As silly as this sounds, the continual appearance of cereal police role is a source of spiritual conviction in my own life. You see, I have to remind myself all the time that our God is a God of abundance, not scarcity.

I fear that there is not enough blessing to go around; not enough space in the infinite heart of our God to make room for all of His children. Even worse than questioning the depth of His pantry, I begin to question His heart and intentions. Inevitably, I am tempted to believe the same insidious lies that hooked our forefather and foremother in the garden: God is withholding from me; I need to get my own; I cannot trust His heart and intentions toward me.

Just as I attempt to point our scarcity-fearing hearts towards God’s abundant provision and love, Moses wrestled with leading a people who continually believed the lie of scarcity.

In his last address to God’s people, he was quick to remind God’s people of His ample provision for them, even in a land of real scarcity of resources and water.

And you shall remember the whole way that the Lord your God has led you these forty years in the wilderness that he might humble you, testing you to know what was in your heart, whether you would keep his commandments or not. and he humbled you, causing you to hunger and fed you with manna, which you did not know, nor did your fathers know, that he might make you know that man does not live by bread alone but man lives by every word that comes from the mouth of the lord. Your clothing did not wear out on you and your foot did not swell these forty years (Deuteronomy 3:2-4).  

But he also went beyond the physical provision to point out the nature and intentions of Yahweh, the abundant God.

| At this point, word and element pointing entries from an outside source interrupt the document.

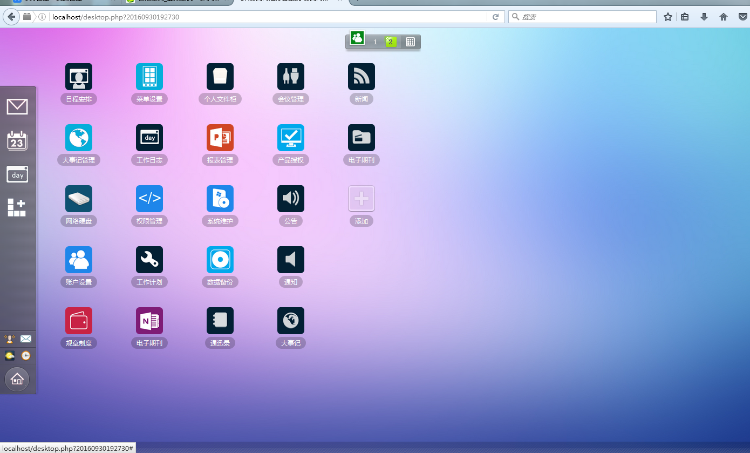This screenshot has width=750, height=453.
Task: Launch the code brackets app icon
Action: coord(149,198)
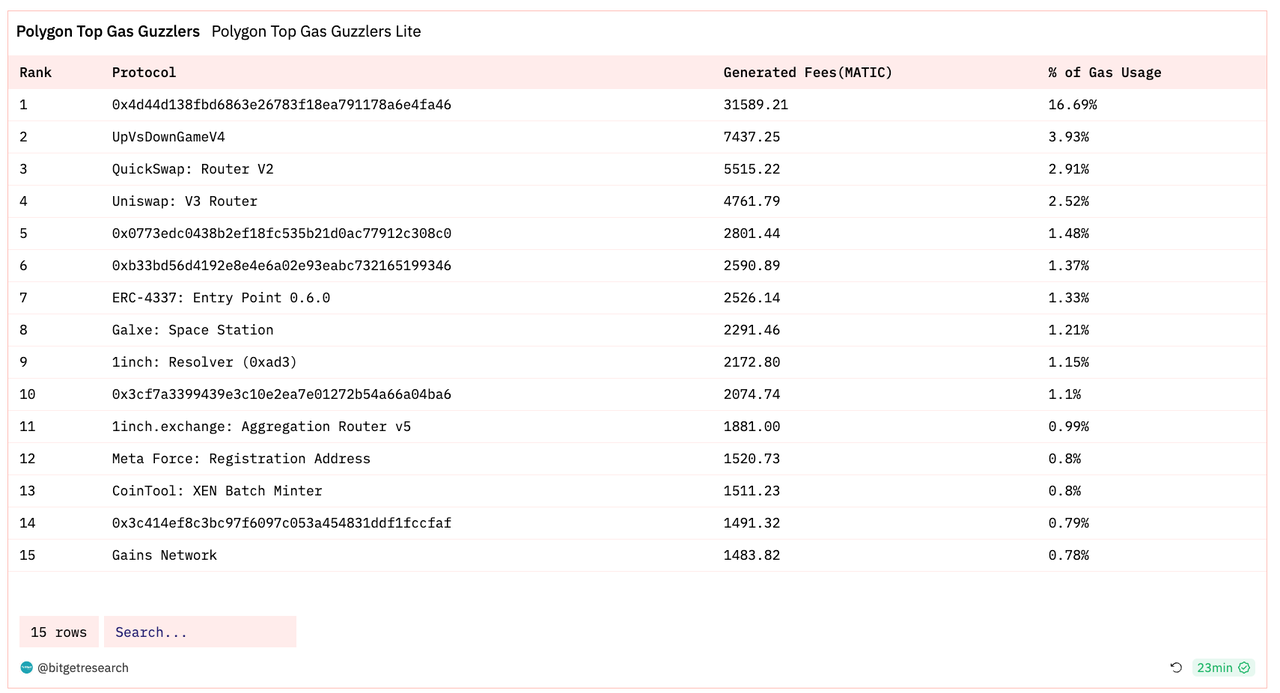Click the green verified badge icon
This screenshot has height=693, width=1280.
point(1244,668)
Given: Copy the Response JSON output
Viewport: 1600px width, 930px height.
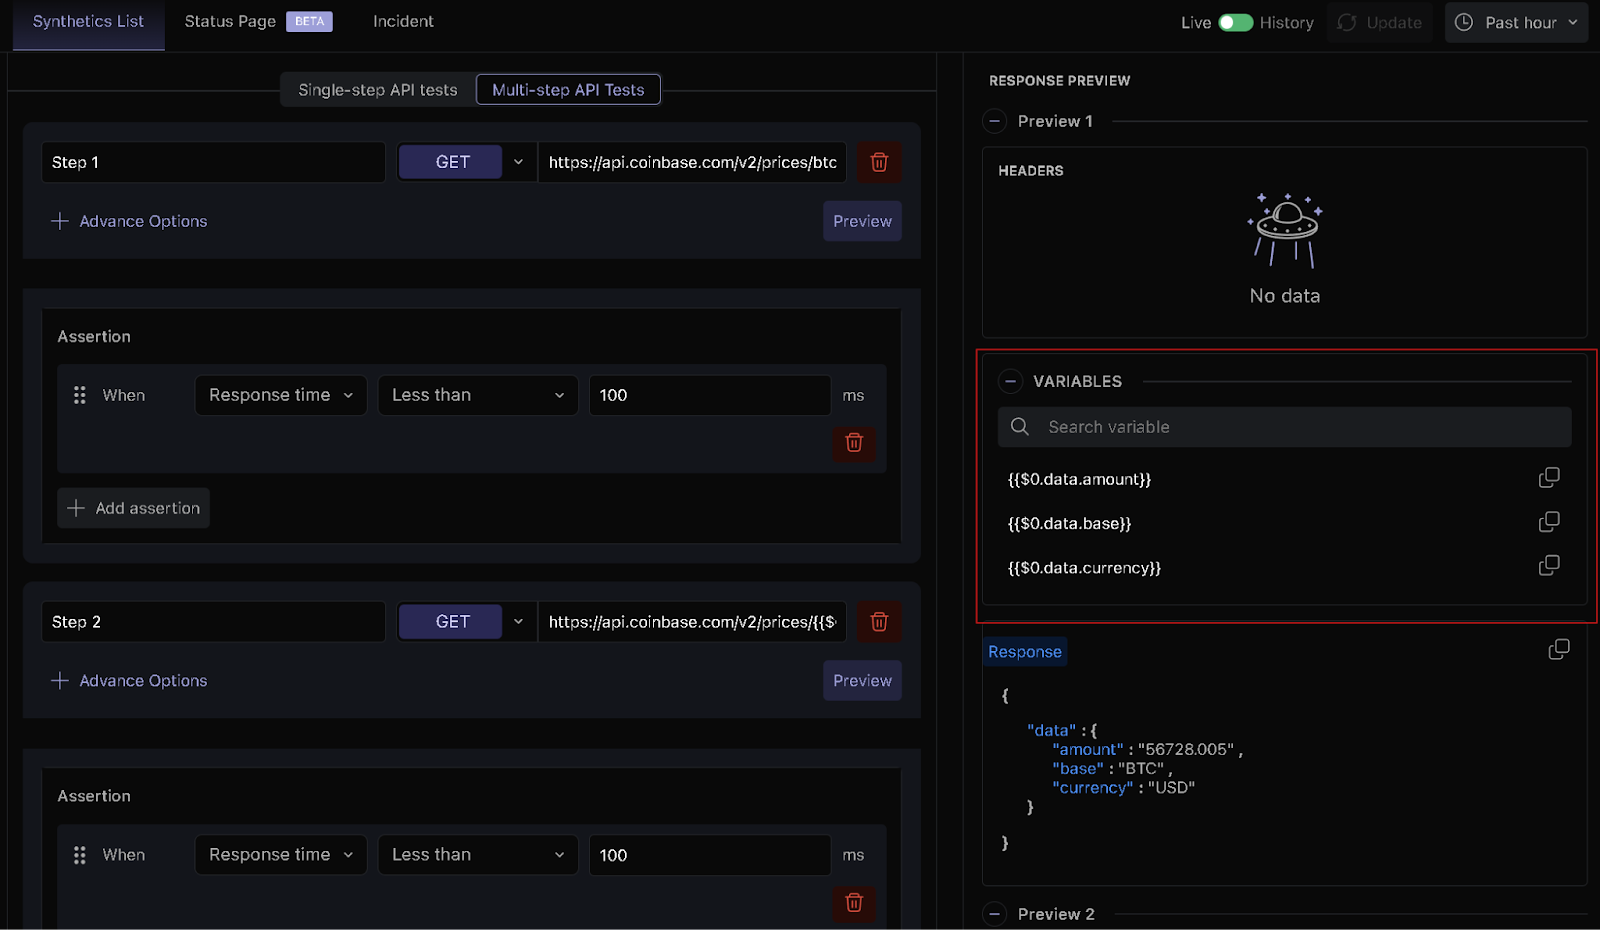Looking at the screenshot, I should tap(1558, 649).
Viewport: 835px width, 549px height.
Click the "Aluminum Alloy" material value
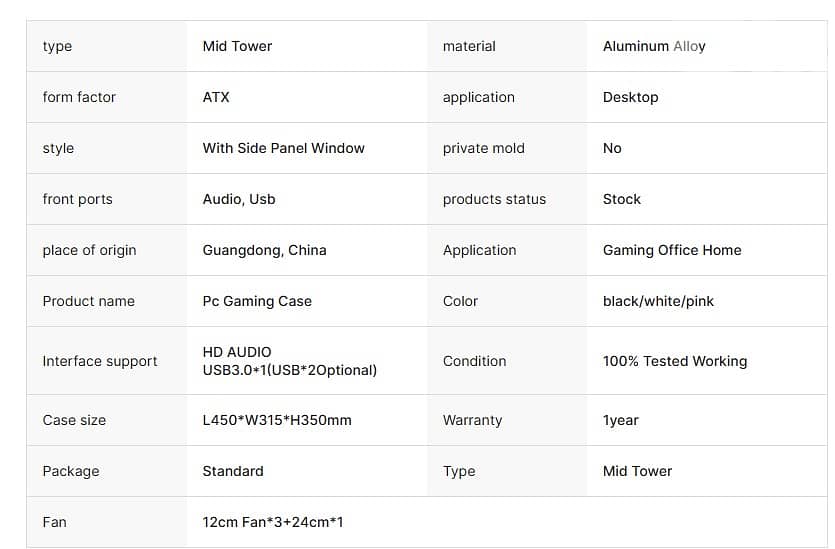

Know then in your heart that, as a man disciplines his son, the Lord your God disciplines you. So you shall keep the commandments of the Lord your God by  walking in his ways and fearing him. For the lord your God is leading you into a good land, a land of brooks of water, of fountains and springs, flowing out in the valleys and hills, a land of wheat and barley, of vines and fig trees and pomegranates, a land of olive trees and honey, a land in which you will eat bread without scarcity, in which you will lack nothing (Deuteronomy 3:5-9). 

When Abundance Experienced Scarcity

The Israelite’s clothes did not wear out and their feet did not swell, even in the long wilderness wandering that they had brought upon themselves in their own disobedience. But there was one who always obeyed,  who always trusted the good intentions of the Father, who always lived not by bread alone but by the very words that came from God’s mouth.

His clothes were torn in jest by mocking soldiers. His feet swelled with fluids and blood as they nailed to the cross of our shame. Because Christ, the Son of Abundance experienced scarcity at the Place of the Skulls, we can trust God’s heart toward us.

Our God is a plenty-dropping ploughman.

The Plenty-Dropping Ploughman

His plenty-dropping hand
Must first plough the ground,
Before He can rightly scatter
The seeds that will abound. 

Lord, my heart is all disturbed;
What once was neat now is not.
These fields are lying fallow,
All with muddiness is besot.

Good ploughman, teach me,
To trust your proven ways,
To believe you’ll bring harvest
More rich through long delays. 

Death before life; Cross before crown,
This is the pattern our Christ set down.